So I’ve made a shift! Relocation as they call it.

Relocated to a different city, a different career, and hopefully a different life experience. But every relocation is very much rooted in your locations, if you can call them so. No, I’m not being Homi Bhabha. But locations are not always firm moorings, right?

Now a new hope, a new turn….let’s see what it turns out to be.

Bangalore as such doesnt look as receptive as Hyderabad was to me. Things take pretty long time. We’d applied for a telephone connection [running around atleast 4 offices located at various places] last week. Still we dont have a number. To imagine that in the single window system Hyderabad has, it took just a day to apply and another to get connected!

Oh, but I’m far from disappointed. I’m still looking forward……waiting to see what is waiting for me.

8 thoughts on “Shift to Bangalore

  1. 11, April, 2007

    just hang on for a while..
    um sure, b’lore will give u much more reasons to be in luv with this place..
    but u bet, the initial stint with the government staff.. from telephones to RTOs + the broker crooks (incase u r luking out for a new place) can get d worst out of u…
    once u get over it, there’s nothing quite like bengaluru!

    hope u have a gr8 time in here! 🙂

  2. Smrti
    11, April, 2007

    Thanks Usha for that comforting response. Somebody also told me that earlier BSNL used to take just an hour give you a connection! Looking forward to see those things!

  3. Smrti
    20, April, 2007

    Thanks Arun for the comment on Bangalore. But coming from Hyderabad, I guess, I was prepared for this.
    By the way, I saw the photos in your website. Good ones.

    But somehow, I’m always uneasy with photos of the *poor* and the *helpless*, as if they are anthropological objects or exhibition pieces for us, you know, not normal human beings like the photgrapher and the viewer. Sorry, I didnt want to sound judgemental, but…

    Thanks again

  4. 21, April, 2007

    Thanks for dropping by . But the page you visted(my photoblog) is kinda obsolete and i no more update anything there. Instead working on a gallery,where i can upload all the photographs. Currently i update here : arunpillai.livejournal.
    Well comming to the *poor* and *helpless* part – Those photographs are not intended to show case their misery or life as such . I like portrait’s and i do click what ever that feel good in front of my lens . As simple as that . That can be any one, honestly anyone and doesn’t really matter whats their society status is (provided they allow me to click) .

    Again very much a personal opinion

  5. Smrti
    23, April, 2007

    Arun,

    No I didnt want you to take it so personaly.
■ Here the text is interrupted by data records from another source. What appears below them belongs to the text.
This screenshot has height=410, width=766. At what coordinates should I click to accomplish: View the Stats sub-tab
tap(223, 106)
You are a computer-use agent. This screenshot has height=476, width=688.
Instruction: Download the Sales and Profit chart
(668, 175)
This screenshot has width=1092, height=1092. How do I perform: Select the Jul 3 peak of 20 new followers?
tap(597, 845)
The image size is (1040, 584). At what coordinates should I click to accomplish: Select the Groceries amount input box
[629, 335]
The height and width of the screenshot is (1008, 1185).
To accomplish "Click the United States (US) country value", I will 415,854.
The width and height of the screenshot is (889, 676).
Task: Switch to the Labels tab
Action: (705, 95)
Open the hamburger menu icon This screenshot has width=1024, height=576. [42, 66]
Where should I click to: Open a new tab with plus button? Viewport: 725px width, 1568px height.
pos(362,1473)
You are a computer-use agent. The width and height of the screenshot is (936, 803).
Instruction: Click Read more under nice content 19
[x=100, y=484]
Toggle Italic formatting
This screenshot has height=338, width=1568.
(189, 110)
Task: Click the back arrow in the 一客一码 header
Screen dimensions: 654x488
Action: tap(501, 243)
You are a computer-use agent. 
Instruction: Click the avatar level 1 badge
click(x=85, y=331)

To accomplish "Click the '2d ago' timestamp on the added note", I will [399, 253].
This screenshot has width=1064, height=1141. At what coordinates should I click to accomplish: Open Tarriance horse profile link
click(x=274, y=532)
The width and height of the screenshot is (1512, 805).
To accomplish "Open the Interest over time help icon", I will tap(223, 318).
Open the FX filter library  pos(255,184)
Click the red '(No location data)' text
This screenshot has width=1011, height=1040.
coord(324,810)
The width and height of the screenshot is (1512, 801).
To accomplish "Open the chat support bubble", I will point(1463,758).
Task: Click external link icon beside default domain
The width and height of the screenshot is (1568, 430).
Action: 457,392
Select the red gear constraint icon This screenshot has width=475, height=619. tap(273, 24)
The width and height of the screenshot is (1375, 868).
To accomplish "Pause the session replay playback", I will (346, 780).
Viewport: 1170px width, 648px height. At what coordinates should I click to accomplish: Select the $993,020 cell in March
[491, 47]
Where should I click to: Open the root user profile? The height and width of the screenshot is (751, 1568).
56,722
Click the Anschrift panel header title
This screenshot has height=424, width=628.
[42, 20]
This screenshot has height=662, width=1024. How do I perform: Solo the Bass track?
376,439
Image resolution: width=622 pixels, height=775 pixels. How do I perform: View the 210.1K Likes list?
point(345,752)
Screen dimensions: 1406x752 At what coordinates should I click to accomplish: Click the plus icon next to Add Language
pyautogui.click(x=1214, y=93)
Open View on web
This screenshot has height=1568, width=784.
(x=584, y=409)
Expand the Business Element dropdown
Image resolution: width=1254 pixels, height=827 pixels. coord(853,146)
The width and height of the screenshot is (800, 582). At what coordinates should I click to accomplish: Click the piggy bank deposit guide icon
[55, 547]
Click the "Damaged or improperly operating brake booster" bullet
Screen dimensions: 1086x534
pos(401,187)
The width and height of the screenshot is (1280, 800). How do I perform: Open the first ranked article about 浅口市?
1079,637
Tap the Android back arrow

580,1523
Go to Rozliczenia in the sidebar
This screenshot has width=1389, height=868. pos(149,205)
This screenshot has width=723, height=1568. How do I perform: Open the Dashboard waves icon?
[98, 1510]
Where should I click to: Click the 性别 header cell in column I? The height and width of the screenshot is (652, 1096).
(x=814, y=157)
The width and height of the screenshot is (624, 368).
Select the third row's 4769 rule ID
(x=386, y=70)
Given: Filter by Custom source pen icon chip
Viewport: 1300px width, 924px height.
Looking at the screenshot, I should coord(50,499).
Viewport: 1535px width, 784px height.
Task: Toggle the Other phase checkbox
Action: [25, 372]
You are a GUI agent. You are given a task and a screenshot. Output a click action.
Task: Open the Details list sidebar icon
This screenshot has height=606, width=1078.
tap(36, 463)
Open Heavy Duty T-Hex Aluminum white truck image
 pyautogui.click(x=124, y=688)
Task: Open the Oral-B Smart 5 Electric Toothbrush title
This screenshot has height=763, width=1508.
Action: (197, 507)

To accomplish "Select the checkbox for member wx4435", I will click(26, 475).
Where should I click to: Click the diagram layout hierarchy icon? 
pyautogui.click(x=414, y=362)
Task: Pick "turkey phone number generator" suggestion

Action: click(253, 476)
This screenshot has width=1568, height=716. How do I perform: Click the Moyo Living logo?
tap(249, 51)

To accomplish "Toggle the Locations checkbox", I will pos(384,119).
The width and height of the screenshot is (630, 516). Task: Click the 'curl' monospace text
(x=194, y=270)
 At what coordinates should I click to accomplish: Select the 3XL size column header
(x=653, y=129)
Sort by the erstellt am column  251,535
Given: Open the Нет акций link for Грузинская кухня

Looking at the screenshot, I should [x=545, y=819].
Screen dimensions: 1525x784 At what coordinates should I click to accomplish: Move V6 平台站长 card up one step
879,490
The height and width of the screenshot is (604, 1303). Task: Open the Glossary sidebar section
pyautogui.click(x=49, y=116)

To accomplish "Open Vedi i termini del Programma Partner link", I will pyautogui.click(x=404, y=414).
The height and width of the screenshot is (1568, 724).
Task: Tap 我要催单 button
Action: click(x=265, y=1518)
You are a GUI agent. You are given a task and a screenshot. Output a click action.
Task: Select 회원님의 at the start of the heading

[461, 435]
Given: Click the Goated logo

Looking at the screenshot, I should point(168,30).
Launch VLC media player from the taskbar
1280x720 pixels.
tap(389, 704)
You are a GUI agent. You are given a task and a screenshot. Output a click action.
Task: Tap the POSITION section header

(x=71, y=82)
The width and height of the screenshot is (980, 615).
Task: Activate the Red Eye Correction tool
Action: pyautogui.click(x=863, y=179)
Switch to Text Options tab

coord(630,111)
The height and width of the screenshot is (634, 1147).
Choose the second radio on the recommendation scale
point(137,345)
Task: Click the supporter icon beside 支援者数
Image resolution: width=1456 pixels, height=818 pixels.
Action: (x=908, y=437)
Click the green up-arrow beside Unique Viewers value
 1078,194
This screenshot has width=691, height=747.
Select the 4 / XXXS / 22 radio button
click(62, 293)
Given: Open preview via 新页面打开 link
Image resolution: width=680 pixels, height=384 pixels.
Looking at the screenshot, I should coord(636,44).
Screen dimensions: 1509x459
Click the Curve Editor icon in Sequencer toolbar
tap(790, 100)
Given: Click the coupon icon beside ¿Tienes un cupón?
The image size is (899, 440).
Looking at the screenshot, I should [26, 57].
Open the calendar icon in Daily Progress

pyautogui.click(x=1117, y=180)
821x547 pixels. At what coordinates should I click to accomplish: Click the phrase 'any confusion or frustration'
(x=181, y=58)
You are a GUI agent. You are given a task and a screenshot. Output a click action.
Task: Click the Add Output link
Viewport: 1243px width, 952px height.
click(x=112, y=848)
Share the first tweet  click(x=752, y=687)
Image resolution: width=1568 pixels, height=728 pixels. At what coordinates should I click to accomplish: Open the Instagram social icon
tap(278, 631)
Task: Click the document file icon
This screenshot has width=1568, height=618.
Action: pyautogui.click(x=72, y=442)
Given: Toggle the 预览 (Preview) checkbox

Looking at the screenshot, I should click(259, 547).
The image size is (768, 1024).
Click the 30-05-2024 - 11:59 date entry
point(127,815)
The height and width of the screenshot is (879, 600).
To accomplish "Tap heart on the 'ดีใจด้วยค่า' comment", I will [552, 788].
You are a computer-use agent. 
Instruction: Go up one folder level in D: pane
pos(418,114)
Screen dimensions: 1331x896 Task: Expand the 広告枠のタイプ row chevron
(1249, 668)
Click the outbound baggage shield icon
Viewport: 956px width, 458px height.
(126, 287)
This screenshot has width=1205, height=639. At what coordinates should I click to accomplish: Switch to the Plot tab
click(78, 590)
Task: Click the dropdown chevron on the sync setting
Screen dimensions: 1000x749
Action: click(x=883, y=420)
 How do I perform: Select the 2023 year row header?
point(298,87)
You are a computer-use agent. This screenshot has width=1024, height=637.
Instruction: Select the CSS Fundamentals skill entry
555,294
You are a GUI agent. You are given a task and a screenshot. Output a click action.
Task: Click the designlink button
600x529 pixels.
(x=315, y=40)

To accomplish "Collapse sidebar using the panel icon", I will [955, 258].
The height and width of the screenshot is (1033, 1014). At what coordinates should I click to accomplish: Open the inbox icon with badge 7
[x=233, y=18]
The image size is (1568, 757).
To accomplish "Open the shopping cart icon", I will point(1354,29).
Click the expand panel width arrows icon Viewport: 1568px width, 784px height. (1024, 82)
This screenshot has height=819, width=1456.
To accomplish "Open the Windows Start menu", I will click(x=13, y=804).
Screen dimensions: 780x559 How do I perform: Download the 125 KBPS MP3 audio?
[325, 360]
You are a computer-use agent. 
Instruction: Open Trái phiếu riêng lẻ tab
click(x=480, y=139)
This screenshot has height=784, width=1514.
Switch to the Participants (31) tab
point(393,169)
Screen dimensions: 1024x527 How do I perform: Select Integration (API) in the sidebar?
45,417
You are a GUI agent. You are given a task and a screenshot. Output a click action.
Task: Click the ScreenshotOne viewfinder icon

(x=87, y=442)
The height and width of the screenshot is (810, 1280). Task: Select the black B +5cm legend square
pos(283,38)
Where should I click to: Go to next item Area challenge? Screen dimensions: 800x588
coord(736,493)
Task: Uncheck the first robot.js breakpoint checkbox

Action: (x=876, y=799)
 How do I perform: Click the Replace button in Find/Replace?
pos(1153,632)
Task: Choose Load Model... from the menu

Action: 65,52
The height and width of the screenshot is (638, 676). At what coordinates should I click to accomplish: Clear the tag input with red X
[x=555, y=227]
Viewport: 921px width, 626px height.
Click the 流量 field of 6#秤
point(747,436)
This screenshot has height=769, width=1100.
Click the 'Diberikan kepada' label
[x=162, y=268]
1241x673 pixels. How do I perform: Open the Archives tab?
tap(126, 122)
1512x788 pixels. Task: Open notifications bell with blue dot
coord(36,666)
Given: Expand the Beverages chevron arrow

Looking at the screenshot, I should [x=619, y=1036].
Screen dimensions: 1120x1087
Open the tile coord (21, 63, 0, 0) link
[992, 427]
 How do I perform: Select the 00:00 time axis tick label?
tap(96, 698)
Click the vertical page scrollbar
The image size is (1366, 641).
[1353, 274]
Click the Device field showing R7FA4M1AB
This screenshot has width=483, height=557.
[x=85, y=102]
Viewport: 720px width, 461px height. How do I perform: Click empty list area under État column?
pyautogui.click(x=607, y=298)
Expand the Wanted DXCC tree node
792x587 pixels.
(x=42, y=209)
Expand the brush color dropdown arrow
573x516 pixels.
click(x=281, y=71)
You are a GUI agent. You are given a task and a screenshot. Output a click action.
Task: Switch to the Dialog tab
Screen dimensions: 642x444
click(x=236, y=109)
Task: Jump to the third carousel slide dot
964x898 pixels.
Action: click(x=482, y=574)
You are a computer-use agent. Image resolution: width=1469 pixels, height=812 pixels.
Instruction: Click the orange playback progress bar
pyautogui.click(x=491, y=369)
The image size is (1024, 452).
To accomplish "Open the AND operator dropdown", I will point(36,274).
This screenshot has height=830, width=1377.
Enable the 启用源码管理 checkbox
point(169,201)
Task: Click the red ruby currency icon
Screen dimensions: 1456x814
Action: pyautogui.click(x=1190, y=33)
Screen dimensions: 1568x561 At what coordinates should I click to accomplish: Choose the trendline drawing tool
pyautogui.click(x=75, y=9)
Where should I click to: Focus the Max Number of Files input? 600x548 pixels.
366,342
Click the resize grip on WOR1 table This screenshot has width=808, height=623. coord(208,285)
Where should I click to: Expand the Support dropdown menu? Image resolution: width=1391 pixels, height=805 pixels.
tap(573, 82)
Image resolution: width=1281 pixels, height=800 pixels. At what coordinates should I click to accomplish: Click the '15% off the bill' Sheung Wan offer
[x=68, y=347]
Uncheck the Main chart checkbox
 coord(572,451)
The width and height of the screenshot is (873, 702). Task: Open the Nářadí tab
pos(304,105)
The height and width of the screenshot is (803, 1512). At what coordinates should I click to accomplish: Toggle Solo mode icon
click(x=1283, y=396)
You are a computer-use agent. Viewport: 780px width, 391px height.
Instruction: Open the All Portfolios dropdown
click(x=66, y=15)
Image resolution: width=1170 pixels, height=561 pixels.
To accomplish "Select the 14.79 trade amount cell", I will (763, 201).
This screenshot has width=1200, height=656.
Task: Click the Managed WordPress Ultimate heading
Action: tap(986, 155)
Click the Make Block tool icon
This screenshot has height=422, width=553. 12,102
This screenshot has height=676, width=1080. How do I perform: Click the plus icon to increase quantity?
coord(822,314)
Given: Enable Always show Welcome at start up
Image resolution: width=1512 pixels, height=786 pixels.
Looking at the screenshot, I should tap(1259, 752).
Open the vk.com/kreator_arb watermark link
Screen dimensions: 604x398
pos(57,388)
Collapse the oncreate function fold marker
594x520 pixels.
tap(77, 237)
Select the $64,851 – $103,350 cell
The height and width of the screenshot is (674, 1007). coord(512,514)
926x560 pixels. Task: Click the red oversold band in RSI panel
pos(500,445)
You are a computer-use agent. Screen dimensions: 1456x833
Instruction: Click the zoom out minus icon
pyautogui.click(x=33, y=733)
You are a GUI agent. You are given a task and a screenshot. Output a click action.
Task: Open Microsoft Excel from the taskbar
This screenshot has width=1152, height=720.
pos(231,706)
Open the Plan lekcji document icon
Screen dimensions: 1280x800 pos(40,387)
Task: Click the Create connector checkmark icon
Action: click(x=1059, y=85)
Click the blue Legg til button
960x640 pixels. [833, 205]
Yes, you are right that you just click what comes before you.
    I was just trying to say that perhaps as artisits and photgraphers, one should be more conscious about the exisiting visual tastes, visual habits, prejudices etc of the audience. Fed on a [perhaps even colonial] diet of the powerless before an all powerful lense, the viewers sort of identify these pictures with those which were taken to show case misery. Whether you actally meant it to be that, comes second. The question is how different can one capture? I know we ourselves would have internalized some of those bad frames and angles. I myself do not know the answer quite well.
    And let me tell you, I’m saying all these becauseI did like some of the pictures.

  6. Libs
    26, April, 2007

    Its just a case of you meeting wrong people at the wrong time.You cannot generalize a city based on one bad experience.Consider an analogy.

    I go to a bank for some transaction.If the person at the counter is good to me and does my work with a smile,I will make a generalised statement that XYZ bank s good.Actually the person you met was good and not the bank policies in general.

    And if you have bad experience,it may be because of the person at the counter and not the because of the bank per se.

    I hope you got what i wanted to convey

  7. Smrti
    27, April, 2007

    Libs,

    I did not generalize the city based on BSNL experience. In fact what i’ve written in the end is:
    “Oh, but I’m far from disappointed. I’m still looking forward……waiting to see what is waiting for me.”

    You are right in your analogy. All that I wanted to say is that in the first few days, I didnt recieve the warmth which I recieved when I first reached Hyderabad. People over there were more warm, helpful, open and receptive. Here I always get a feeling of being unwanted: whether it is from the autowallah, or street vendor or the vegetable market or coming to my example, BSNL office. The moment I’m found speaking a different language than kannada, there is a resistance.

    But this city has its won merits too…….some parts of it are really clean, systematic and cool. The summer is so much more better….For women it’s much more comfortable to walk in the public without getting stared at…….etc, I told you I’m waiting with expectations.